そんなことをしているうちに男は、スーツに着替えて、部屋から出ようとしていた。
「よくわかんないけど、帰ってから話そう。」
男はそう言って急いで出て行った。
「他の人に知られたらまずいよな。」
俺は色々考えた。
バレたらTVの取材とか来るのかな。
バイトはどっちが行く?
俺はどうすれば?
元の時間は俺がいないまま進んでるのか?
一生あいつと二人で暮すのか?
「とりあえずあいつが帰ってくるまで待とう。」
そう思って、いつものニュースサイトを見るために携帯を探したが、見当たらなかった。
「あいつが持っていったな。」
まぁ、あいつの物でもあるのか。
俺はテレビを付け、ノートパソコンを開いた。
いつもと同じ部屋で何も違和感などない。
昨日買った菓子パンを食べて、夕方まで待った。
暗くなってきたので、部屋の電気を付けようとしたところ、あいつが帰ってきた。
「あっ」
やっぱりといった表情で軽く会釈してきた。
客観的に自分を見ると他人のようだ。
「お、お疲れさん、面接はどうだった?」
「あー、まぁまぁかな。」
あまり話したことのない友人と話すようで、何か気まずかった。
黙っていると男は話しかけてきた。
「これからどうするの?」
「うーん、わからない。」
「ずっといるの?」
「いや、わからない。」
そう答えるしかない。
「どうしたらいいかな?」
聞いてみた。
「とりあえず今日は泊まってきな。」
俺の部屋なのだが、あっちからしたら俺は来客者なのか。
「どうも…」
少し納得がいかなかったが、一応お礼を言った。
しばらく2人で無言のままテレビを見ていた。
「他の人には言わないほうがいいよね?」
と聞かれた。
「そうだね、バレないようにしたほうがいいよね。
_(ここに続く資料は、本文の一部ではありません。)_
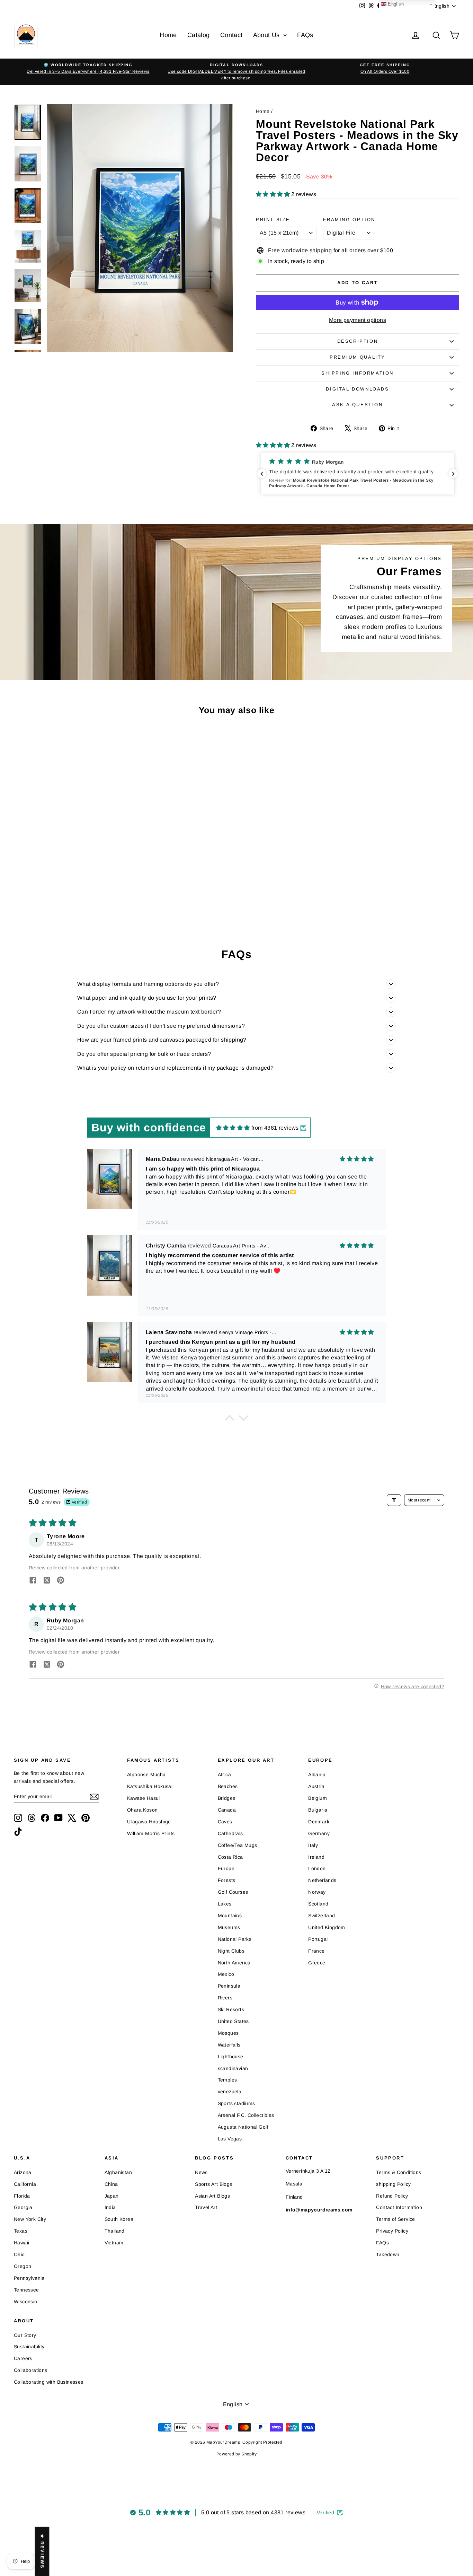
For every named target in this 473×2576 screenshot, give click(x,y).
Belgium (317, 1798)
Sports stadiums (236, 2103)
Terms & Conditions (398, 2172)
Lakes (225, 1904)
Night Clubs (231, 1951)
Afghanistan (118, 2172)
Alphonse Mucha (146, 1774)
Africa (224, 1774)
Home (168, 35)
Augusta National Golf (243, 2127)
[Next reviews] (453, 473)
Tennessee (26, 2290)
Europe (226, 1868)
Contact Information (399, 2207)
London (316, 1868)
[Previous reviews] (261, 473)
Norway (316, 1892)
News (201, 2172)
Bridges (226, 1798)
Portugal (318, 1939)
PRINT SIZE (273, 219)
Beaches (228, 1786)
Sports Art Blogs (213, 2184)
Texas (20, 2231)
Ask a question (357, 404)
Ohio (19, 2254)
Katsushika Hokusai (149, 1786)
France (316, 1951)
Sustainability (29, 2346)
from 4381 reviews (275, 1128)
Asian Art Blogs (212, 2196)
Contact (231, 35)
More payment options (357, 320)
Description (357, 341)
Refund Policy (392, 2196)
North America (234, 1962)
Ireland (316, 1857)
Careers (23, 2358)
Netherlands (322, 1880)
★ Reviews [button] (42, 2551)
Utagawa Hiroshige (149, 1821)
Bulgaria (317, 1810)
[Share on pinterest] (60, 1580)
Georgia (23, 2207)
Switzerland (321, 1915)
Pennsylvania (29, 2278)
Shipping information (357, 373)
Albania (316, 1774)
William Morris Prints (151, 1833)
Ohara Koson (142, 1810)
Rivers (225, 1997)
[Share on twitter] (47, 1581)
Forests (226, 1880)
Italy (313, 1845)
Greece (316, 1962)
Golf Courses (233, 1892)
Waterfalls (229, 2045)
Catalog (198, 35)
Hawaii (21, 2242)
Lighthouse (230, 2056)
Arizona (23, 2172)
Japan (112, 2196)
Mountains (230, 1915)
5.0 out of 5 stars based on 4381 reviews (253, 2512)
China (111, 2184)
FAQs (305, 35)
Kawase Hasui (143, 1798)
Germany (319, 1833)
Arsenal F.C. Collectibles (246, 2115)
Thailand (115, 2231)
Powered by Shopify (236, 2454)
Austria (316, 1786)
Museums (229, 1927)
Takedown (387, 2254)
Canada (227, 1810)
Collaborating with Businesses (48, 2382)
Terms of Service (395, 2219)
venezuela (230, 2091)
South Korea (119, 2219)
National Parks (235, 1939)
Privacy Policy (392, 2231)
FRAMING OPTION (349, 219)
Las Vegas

」
お互いに目立つことが嫌はわかっているので、そう答えた。
「俺は明日9時からバイトだけど、そっちはどうするの?」
俺も9時からバイトだ。でも、2人で行くわけにもいかない。
「家にいたほうがいいかな。」
「そのほうがいいと思う。」
またしばらく無言でテレビ見ていた。
2時間ほどたち、そろそろ寝る時間だ。
あいつは当然の様に俺の歯ブラシを使い、歯を磨いている。
自分同士だが、同じ歯ブラシで歯を磨くのは少し抵抗がある。
俺は新しい歯ブラシを使った。
歯を磨き終わると、あいつは当然の様に俺のベッドで寝ていた。
俺は仕方がなく、ソファーで寝ることにした。
ここはどっちの部屋なんだ?
少し納得がいかないまま眠りについた。